Hasn't been made to who? To you? According to a Washnigton Post poll, 63% of Americans feel that the Bush administration has presented enough evidence to show why the United States should use military force to remove Saddam Hussein from power.

I believe it is the arrogance and bigotry of right-wingers that has caused this matter to escalate beyond control.

Based on what evidence? The only reason the inspectors were let back into Iraq is because of the credible threat of military force that the US and some allies are presenting. As long as the threat of force seems credible, every indication is that Hussein will at least act like he is cooperating. When the threat becomes less than credible, he stalls. Now you have people like France and Germany, and the idiots carrying their placards, undermining the credibility of the threat and giving Hussein an out. He has less incentive to comply with UN demands if he thinks that we will not carry through on our threats. As France, Germany, and the placard carrying idiots have presented an aura of deviciveness, Hussein now thinks he can continue his non-compliance, thus bringing the threat of actual conflict much closer. It's not the hawks making things more dangerous, it's Saddam Hussein and those who are wittingly or unwittingly supporting his position that are making things more dangerous.

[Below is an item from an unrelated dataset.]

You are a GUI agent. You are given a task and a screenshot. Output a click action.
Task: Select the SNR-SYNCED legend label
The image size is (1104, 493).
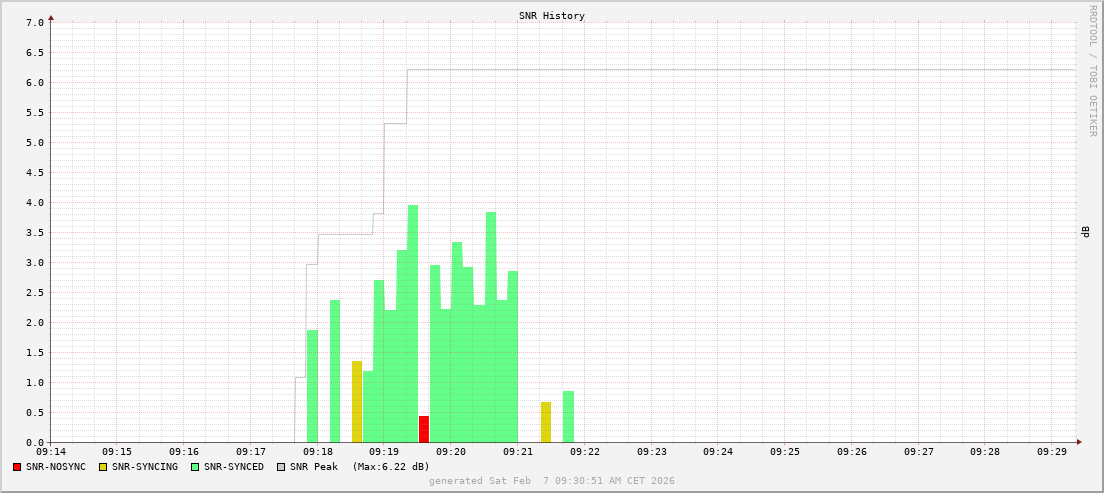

How do you "liberate" a country by killing its citizens and raining bombs on its cities?.

Maybe you might ask the citizens of countries like France, Italy, Belgium, the Netherlands, Kosovo, and Afghanistan, to name a few, how this might be possible.

It is easy to sit in front of you computer monitor and make spuriou arguments, you need to live in a country that is threatened by unprovoked military invasion to understand what it feels like.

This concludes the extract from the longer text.